Although the homemade pipe bombs have not exploded, authorities say they are treating them as "live devices," not "hoax devices," New York City Police Commissioner James O'Neill said Thursday.
Authorities who have discovered the parcels around the country — in New York, outside Washington, D.C., in Florida and in Los Angeles — are sending them to the FBI Laboratory in Quantico, Virginia, for examination there.
The Sunshine State
At least one of the packages passed through a large U.S. mail sorting facility in Opa-locka, Florida, near Miami, according to multiple reports.
The Miami Herald, citing a federal law enforcement official familiar with the investigation, reports that the package sent from the facility is likely the one that ended up on Wednesday at the South Florida office of U.S. Rep. Debbie Wasserman Schultz.
That package was originally sent to the office of former U.S. Attorney General Eric Holder. It was not delivered and was instead sent to the labeled return address — listed as Wasserman Schultz's office.
Before the package arrived there, the Herald reports it was rerouted through the Opa-locka mail sorting facility.

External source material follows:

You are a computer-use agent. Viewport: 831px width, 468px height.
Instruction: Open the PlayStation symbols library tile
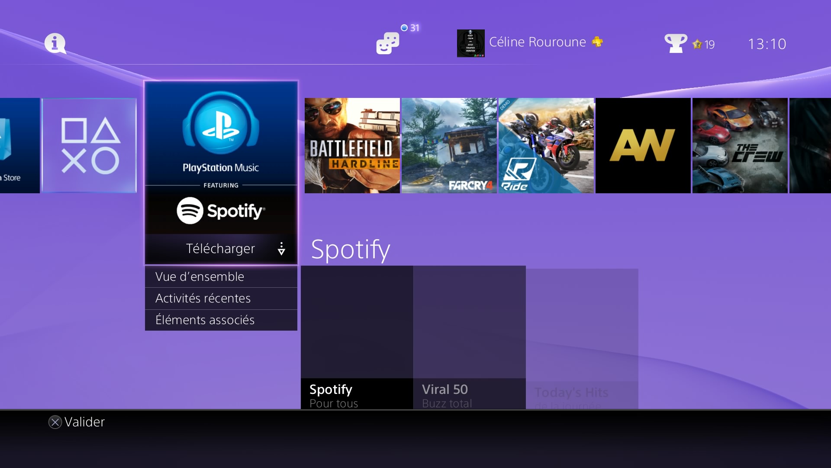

Federal agents and the Miami-Dade County Police Department searched the facility on Thursday night, according to reports from the Herald, Reuters and The Associated Press. No potentially explosive devices were found, according to reports.
"A search of a postal database suggested at least some may have been mailed from Florida," the AP reports.
Hundreds of thousands of packages pour into the facility every day — it's the size of five football fields, the Herald reports. Miami-Dade Police Department specialists worked at the mail center on Friday morning, the agency said.
The Attacks
The packages began to show up on Monday, starting with billionaire George Soros, a major donor to Democrats and Democratic causes.
In addition to Steyer, Harris, Booker, Clapper and former CIA Director John Brennan, one package has been addressed to former President Barack Obama, two to former Vice President Joe Biden, one to former Secretary of State Hillary Clinton, one to former Attorney General Eric Holder and two to Rep. Maxine Waters, D-Calif. One was also addressed to the actor Robert De Niro, a harsh Trump critic.
De Niro included a political callout in his statement about the packages on Friday morning.
"I thank God no one's been hurt, and I thank the brave and resourceful security and law enforcement people for protecting us," he said. "There's something more powerful than bombs, and that's your vote. People must vote!"